Hello everyone!
I have to do something and I kind of lost. I have 2 tab delimited text files which contains exons coordinates.
The first file contains the start coordinates (for example):
NM_032291 chr1 + 66999638 67091529 67098752 67101626
NM_001308203 chr1 + 66999251 66999928 67091529 67098752 67105459 67108492
and the second file - contains the end coordinates:
NM_032291 chr1 + 67000051 67091593 67098777 67101698
NM_001308203 chr1 + 66999355 67000051 67091593 67098777 67105516 67108547
I'd like to have multiple bed files for each exon(for example for the first exon):
chr1 66999638 67000051 NM_032291 length +
chr1 66999251 66999355 NM_001308203 length +
Each gene contains different number of exons - so the number of the columns is unknown. I believe there is a very simple way to do it, I've tried awk but without success.
Thanks!
Thanks! About your question: that's my data.... But I have one more problem - I just gave an example - the number of exons for each gene is different.

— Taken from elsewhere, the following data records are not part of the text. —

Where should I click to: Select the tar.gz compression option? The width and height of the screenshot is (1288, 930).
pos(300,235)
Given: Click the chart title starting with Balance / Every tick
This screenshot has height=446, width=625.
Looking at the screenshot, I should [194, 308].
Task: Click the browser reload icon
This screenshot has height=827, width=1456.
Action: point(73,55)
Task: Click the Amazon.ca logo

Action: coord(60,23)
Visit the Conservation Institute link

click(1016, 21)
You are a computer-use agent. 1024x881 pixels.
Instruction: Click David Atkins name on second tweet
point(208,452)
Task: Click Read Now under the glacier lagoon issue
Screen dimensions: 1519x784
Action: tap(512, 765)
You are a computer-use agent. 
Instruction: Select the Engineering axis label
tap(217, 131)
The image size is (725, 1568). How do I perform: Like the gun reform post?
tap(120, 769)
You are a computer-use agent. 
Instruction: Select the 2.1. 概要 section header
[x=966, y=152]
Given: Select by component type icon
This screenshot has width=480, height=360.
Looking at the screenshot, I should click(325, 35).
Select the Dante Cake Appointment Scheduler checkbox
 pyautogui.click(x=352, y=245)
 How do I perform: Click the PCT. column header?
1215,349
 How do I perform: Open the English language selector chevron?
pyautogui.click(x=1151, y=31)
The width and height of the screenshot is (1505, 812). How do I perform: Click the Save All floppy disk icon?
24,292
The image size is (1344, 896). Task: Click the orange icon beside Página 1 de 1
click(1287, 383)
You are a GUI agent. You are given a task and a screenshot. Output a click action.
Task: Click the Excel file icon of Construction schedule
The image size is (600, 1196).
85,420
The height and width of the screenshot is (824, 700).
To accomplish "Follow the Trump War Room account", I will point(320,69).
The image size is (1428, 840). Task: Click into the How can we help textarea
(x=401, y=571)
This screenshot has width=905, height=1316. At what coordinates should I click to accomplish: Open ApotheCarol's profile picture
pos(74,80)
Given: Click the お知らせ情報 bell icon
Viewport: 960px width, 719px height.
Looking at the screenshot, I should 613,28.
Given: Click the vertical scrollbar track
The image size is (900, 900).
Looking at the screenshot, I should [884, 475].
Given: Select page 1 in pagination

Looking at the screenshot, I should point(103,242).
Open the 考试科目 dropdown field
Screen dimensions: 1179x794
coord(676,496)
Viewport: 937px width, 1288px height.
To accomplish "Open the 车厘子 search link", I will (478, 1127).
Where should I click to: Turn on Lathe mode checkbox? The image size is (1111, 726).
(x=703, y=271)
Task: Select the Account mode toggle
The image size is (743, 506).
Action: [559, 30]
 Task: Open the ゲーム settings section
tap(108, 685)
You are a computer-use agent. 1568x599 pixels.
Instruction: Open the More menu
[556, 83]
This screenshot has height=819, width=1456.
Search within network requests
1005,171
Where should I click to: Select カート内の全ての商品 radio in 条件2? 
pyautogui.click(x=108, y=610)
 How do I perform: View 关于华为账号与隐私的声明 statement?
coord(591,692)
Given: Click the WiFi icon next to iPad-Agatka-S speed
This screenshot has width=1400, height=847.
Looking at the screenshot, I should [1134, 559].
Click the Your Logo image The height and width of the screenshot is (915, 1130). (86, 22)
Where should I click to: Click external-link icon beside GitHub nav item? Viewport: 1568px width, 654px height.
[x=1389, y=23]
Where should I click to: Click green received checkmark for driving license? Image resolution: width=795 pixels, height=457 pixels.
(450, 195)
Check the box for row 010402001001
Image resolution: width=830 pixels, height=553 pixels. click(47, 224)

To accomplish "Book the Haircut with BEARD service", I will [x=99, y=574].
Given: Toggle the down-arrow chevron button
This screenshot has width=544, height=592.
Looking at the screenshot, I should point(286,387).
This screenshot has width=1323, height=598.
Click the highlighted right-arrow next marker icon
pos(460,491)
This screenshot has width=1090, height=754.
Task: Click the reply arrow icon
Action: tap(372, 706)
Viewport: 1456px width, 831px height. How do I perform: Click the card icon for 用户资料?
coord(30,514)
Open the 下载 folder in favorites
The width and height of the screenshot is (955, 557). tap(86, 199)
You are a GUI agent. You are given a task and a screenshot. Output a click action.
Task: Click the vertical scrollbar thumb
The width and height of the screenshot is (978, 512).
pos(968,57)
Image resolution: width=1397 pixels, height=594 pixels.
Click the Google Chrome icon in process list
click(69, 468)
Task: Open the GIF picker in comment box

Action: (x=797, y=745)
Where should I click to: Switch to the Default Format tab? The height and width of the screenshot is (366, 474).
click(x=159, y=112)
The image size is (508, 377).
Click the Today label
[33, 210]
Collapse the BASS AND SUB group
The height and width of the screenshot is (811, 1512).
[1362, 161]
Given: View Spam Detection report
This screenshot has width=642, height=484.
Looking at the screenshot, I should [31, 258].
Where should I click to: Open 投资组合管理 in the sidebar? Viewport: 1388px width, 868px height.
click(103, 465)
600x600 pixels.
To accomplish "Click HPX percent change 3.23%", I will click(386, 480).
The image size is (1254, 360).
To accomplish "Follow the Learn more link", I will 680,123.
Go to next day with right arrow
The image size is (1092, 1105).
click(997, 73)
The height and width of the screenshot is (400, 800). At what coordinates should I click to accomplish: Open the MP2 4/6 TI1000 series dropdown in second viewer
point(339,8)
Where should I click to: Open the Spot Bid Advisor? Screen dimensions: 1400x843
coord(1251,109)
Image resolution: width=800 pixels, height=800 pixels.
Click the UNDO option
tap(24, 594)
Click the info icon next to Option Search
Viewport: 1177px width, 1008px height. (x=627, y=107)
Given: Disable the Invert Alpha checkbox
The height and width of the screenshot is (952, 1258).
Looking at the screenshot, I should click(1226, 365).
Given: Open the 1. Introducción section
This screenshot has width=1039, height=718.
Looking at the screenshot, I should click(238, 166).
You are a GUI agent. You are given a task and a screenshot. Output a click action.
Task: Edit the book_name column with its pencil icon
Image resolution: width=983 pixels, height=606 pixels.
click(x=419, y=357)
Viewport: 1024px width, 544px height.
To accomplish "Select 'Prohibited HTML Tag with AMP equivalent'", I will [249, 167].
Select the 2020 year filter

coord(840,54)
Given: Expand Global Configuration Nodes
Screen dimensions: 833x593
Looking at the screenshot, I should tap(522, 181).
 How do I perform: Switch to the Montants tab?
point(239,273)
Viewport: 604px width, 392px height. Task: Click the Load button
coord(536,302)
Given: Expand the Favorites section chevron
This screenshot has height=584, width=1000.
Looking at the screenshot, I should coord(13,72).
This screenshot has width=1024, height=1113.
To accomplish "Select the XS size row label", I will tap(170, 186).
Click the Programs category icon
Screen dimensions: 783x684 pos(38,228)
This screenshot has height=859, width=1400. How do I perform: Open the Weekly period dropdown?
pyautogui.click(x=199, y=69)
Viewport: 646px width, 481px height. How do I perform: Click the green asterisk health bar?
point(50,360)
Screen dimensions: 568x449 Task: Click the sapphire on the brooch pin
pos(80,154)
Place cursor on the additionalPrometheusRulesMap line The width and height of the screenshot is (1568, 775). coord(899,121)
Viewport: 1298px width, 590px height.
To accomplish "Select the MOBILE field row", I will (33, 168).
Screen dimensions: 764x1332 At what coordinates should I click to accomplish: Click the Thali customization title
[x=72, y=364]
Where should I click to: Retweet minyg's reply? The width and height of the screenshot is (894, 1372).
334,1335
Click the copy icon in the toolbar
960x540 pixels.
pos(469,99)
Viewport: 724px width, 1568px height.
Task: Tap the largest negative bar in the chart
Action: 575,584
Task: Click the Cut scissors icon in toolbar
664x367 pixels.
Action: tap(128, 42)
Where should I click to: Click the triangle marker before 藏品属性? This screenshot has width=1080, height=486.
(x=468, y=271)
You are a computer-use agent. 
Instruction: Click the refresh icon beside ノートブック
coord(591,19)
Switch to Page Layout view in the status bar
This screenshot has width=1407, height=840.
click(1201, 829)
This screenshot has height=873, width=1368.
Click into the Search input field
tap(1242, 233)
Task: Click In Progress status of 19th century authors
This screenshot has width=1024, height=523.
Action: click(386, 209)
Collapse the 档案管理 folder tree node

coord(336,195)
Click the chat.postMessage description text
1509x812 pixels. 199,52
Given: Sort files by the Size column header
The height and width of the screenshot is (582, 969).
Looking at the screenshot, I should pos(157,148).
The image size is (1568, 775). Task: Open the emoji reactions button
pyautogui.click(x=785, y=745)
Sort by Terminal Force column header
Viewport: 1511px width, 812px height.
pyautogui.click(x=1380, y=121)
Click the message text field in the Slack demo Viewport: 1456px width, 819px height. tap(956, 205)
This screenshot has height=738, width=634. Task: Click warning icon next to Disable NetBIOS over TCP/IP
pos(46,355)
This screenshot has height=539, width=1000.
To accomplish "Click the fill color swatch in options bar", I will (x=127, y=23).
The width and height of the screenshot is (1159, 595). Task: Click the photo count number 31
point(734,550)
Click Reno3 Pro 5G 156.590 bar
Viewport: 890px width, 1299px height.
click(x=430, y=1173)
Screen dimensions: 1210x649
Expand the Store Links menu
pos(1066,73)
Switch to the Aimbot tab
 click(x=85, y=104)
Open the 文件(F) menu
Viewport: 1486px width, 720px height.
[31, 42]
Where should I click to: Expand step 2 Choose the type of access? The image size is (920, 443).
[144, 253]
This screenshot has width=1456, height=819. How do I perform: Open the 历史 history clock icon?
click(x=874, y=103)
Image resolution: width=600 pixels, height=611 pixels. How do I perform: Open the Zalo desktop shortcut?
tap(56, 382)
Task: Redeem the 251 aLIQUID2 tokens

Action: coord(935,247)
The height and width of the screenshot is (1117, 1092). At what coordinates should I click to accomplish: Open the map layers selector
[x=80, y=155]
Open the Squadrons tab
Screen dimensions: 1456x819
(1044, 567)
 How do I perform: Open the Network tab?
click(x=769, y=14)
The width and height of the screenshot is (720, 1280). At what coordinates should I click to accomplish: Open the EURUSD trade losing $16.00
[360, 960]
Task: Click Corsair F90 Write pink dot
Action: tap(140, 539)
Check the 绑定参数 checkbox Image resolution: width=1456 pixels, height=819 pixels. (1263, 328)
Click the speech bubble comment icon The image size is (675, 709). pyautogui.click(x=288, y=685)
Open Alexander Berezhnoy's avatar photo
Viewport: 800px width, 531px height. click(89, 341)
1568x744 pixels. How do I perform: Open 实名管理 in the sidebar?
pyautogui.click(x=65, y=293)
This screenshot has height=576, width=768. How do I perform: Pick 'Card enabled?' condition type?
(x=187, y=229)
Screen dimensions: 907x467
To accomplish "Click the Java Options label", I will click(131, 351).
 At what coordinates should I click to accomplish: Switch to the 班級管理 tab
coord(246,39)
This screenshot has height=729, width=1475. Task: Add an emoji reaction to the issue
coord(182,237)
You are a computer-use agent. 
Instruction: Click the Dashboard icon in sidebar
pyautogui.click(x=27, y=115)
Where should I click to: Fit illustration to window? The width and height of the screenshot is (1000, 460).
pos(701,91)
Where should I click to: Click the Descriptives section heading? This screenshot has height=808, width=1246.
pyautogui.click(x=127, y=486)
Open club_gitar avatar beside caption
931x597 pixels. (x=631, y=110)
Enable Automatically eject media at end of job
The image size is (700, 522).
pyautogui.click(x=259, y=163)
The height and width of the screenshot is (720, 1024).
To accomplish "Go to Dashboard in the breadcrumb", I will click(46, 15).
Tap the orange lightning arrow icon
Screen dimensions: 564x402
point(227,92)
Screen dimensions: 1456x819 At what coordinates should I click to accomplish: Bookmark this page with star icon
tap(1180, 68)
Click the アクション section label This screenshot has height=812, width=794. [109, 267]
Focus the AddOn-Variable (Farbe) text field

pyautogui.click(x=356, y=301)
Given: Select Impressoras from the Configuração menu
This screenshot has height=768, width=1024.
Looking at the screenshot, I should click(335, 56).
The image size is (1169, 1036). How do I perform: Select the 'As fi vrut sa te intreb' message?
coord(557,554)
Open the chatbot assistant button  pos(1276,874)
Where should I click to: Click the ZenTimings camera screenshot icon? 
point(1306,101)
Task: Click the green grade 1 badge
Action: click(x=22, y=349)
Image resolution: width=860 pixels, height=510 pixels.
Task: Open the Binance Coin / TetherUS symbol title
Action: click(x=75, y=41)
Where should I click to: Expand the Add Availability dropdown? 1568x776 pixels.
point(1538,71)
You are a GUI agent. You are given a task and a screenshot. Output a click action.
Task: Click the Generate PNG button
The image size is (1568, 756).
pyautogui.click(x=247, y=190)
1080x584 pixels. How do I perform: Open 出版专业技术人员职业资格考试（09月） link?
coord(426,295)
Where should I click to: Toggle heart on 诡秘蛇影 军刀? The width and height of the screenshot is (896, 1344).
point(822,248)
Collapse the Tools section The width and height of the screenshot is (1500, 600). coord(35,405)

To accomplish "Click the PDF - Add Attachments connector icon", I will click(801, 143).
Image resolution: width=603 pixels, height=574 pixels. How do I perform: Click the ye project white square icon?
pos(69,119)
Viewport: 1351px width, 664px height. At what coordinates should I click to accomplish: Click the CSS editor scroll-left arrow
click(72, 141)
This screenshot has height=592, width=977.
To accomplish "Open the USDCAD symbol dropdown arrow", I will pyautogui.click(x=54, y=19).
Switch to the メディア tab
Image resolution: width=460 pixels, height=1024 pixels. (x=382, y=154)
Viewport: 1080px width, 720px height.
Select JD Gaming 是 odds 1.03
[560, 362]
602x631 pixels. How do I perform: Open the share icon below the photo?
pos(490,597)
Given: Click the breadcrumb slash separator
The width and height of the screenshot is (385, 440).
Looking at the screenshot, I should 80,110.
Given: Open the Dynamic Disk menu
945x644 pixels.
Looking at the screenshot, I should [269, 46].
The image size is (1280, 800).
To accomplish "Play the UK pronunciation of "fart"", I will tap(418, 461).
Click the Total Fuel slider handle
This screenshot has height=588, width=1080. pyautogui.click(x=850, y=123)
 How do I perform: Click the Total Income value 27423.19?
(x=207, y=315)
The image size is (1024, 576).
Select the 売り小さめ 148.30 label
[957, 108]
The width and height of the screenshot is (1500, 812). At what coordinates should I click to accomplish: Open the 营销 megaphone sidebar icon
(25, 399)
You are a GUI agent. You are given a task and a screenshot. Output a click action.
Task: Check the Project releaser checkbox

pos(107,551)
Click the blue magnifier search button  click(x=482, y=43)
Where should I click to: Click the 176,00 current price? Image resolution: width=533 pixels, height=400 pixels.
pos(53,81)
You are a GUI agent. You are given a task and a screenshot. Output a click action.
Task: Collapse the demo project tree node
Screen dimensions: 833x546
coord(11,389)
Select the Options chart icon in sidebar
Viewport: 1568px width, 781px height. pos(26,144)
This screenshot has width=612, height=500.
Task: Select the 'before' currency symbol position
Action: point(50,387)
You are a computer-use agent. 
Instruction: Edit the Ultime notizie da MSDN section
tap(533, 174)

You mean you have same ids multiple times in first column in a same file?
I edited my post, so you can see now.... And no, I have one Id per line and then all the exons coordinates
then the solution I provided should work fine. Did you get any error?
Maybe I didn't understand your answer... what does it mean $10? Isn't it simply column 10?
Yes, but after combining two files into one. I added explanation.